Repair of orbital floor fracture #1
Richard C. Allen, MD, PhD, FACS
Additional Notes: Length 02:30
This video demonstrates repair of a left orbital floor fracture. As in all floor fractures, forced ductions are checked prior to starting the surgery. A toothed forcep used to fixate the globe at the insertion of the inferior rectus muscle. 4–0 silk sutures are placed through the eyelid margin in order to provide traction during the case. A needle tip cautery is then used to make a trans-conjunctival incision inferior to the inferior border the tarsus extending from the level of the punctum medially to the lateral canthus laterally.
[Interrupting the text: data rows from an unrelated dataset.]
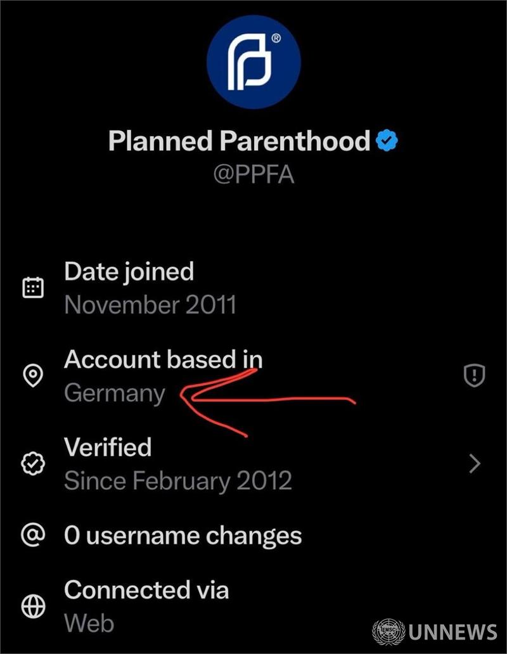Viewport: 507px width, 654px height.
Task: Click the @ username changes icon
Action: click(x=32, y=536)
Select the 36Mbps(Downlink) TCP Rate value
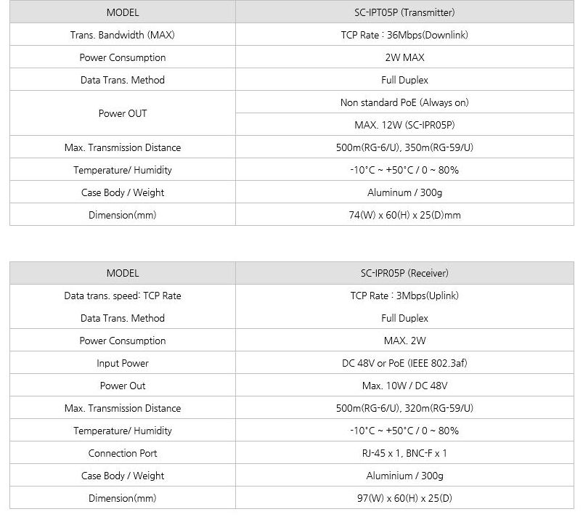The height and width of the screenshot is (517, 583). (x=404, y=35)
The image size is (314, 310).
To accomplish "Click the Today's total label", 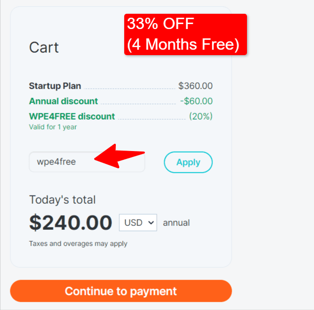I will pos(63,200).
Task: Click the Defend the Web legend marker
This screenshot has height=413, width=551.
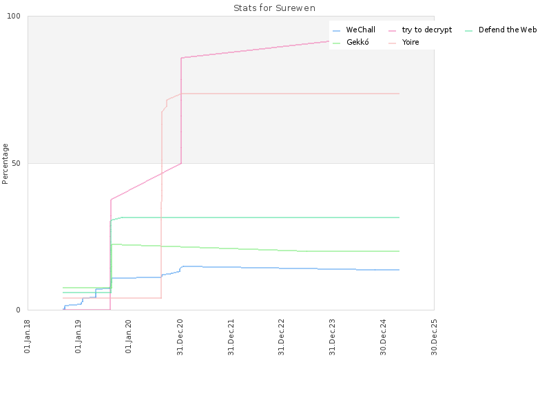Action: [469, 30]
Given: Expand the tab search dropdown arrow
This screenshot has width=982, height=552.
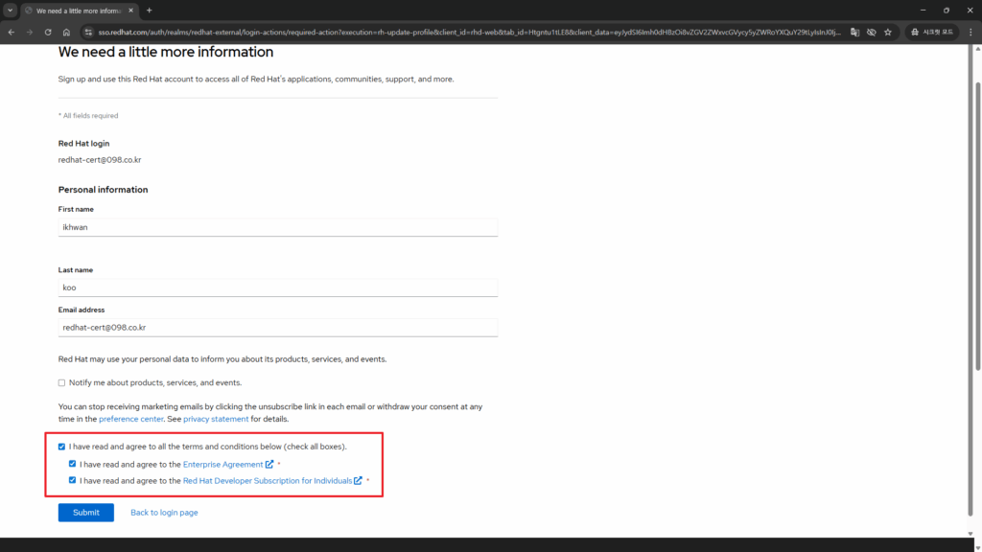Looking at the screenshot, I should pos(10,11).
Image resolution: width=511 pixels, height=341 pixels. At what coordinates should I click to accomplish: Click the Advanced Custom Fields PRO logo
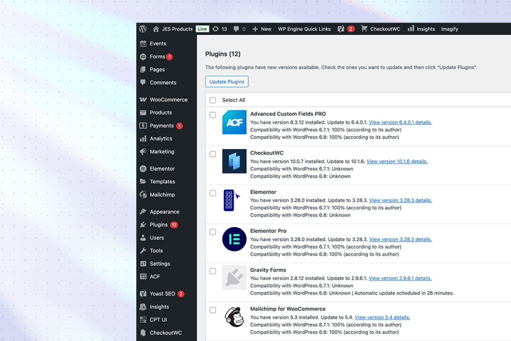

Dissection is then carried out between the orbicularis muscle and the orbital septum. A 4–0 silk traction suture is placed through the cut end of the lower lid retractors and conjunctiva. Dissection is continued toward the inferior orbital rim. In this case, a lateral canthotomy and inferior cantholysis are not performed. The periosteum is identified and incised with the needle tip cautery. A Freer periosteal elevator is then used to elevate the periosteum from the orbital floor. The fracture is identified and the tissue is elevated from the fracture. The posterior extent of the fracture is identified and a suction tip is used to measure the distance between the posterior shelf of the fracture and the orbital rim. Forced ductions are checked which are now free. In this case, a Supramid implant is used to cover the fracture. The implant is fixated to the orbital rim using a drill followed by a 1 by 4 millimeter screw. The placement and subperiosteal position of the implant is checked. Forced ductions are again checked which are demonstrated to be free. The trans-conjunctival incision is then closed with 4 interrupted 7–0 Vicryl sutures. At the conclusion of the case, erythromycin ophthalmic ointment is placed in the fornix.